A collaboration of Swiss and German researchers demonstrated for the first time the controlled generation of electron-photon pair states using integrated photonic circuits on a chip. They precisely detected the involved particles using a new technique. The experiment could lead to quantum-enhanced electron microscopy and adds free electrons to the quantum technology toolbox.
In an electron microscope, researchers created electron-photon pairs in a controlled manner. For the first time, researchers from Göttingen (Germany) and Lausanne (Switzerland) used an electron microscope to create electron-photon pairs in a controlled manner. They were able to precisely detect the involved particles using a new method. The study’s findings add to the toolbox of quantum technology.
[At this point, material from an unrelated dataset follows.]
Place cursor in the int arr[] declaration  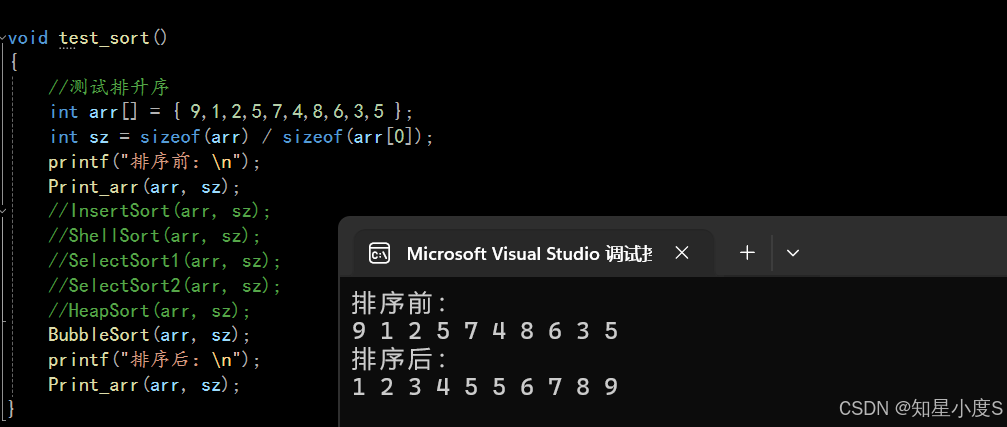tap(230, 111)
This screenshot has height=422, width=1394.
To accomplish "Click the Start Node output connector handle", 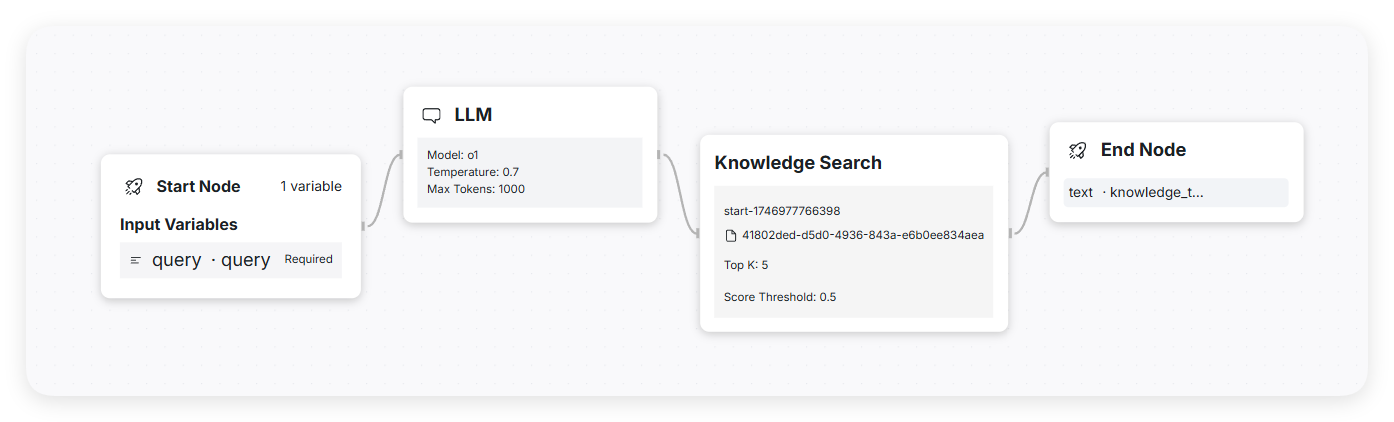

Faster computers, tap-proof communication, and improved car sensors – quantum technologies have the potential to revolutionize our lives in the same way that computers and the internet did. Experts all over the world are attempting to incorporate findings from basic research into quantum technologies. To that end, they frequently require individual particles with tailored properties, such as photons (the elementary particles of light). However, obtaining individual particles is difficult and requires complex methods. Researchers present a new method for simultaneously generating two individual particles in the form of a pair in a study recently published in the journal Science.
Our work is an important step toward applying quantum optics concepts to electron microscopy. We intend to pursue future directions such as electron-heralded exotic photonic states and noise reduction in electron microscopy.
Guanhao Huang
The study demonstrates a novel technique for generating free-electron/cavity-photon pairs using chip-based photonics integrated circuits in an electron microscope. The work was conducted by a collaboration between the groups of Claus Ropers at the Göttingen Max Planck Institute for Multidisciplinary Sciences and the University of Göttingen, and Tobias Kippenberg from EPFL, the Swiss Federal Institute of Technology in Lausanne.
The international team from the Max Planck Institute for Multidisciplinary Sciences in Göttingen, the University of Göttingen, and the Swiss Federal Institute of Technology in Lausanne (EPFL) was successful in coupling single free electrons and photons in an electron microscope. The beam from an electron microscope passes through an integrated optical chip created by the Swiss team in the Göttingen experiment. The chip is made up of a fiber-optic coupling and a ring-shaped resonator that stores light by keeping photons moving in a circular path.
“A photon is generated when an electron scatters at the initially empty resonator,” explains Armin Feist, scientist at the MPI and one of the study’s first authors. “The electron loses exactly the amount of energy required for the photon to be created virtually from nothing in the resonator during the process. As a result of their interaction, the two particles are coupled and form a pair.” The physicists were able to precisely detect the individual particles involved and their simultaneous manifestation using an improved measurement method.
Future quantum technology with free electrons
“With the electron-photon pair, we only need to measure one particle to obtain information about the energy content and temporal appearance of the second one,” emphasizes Germaine Arend, a PhD candidate at the MPI and also first author of the study. This allows researchers to use one quantum particle in an experiment while, at the same time, confirming its presence by detecting the other particle, in a so-called heralding scheme. Such a feature is necessary for many applications in quantum technology.
Claus Ropers, Max Planck Director, sees electron-photon pairs as a new avenue for quantum research: “The method opens up exciting new avenues for electron microscopy. Entangled photon pairs already improve imaging in the field of quantum optics. Such concepts can now be investigated using electrons thanks to our work.” Tobias Kippenberg, an EPFL professor, adds, “We introduce free electrons into the toolbox of quantum information science for the first time. More broadly, using integrated photonics to couple free electrons and light could pave the way for a new class of hybrid quantum technologies.”
The research contributes to the emerging field of free-electron quantum optics by demonstrating a powerful experimental platform for event-based and photon-gated electron spectroscopy and imaging. “Our work is an important step toward applying quantum optics concepts to electron microscopy. We intend to pursue future directions such as electron-heralded exotic photonic states and noise reduction in electron microscopy,” said Guanhao Huang, a Ph.D. student at EPFL and co-lead author of the study.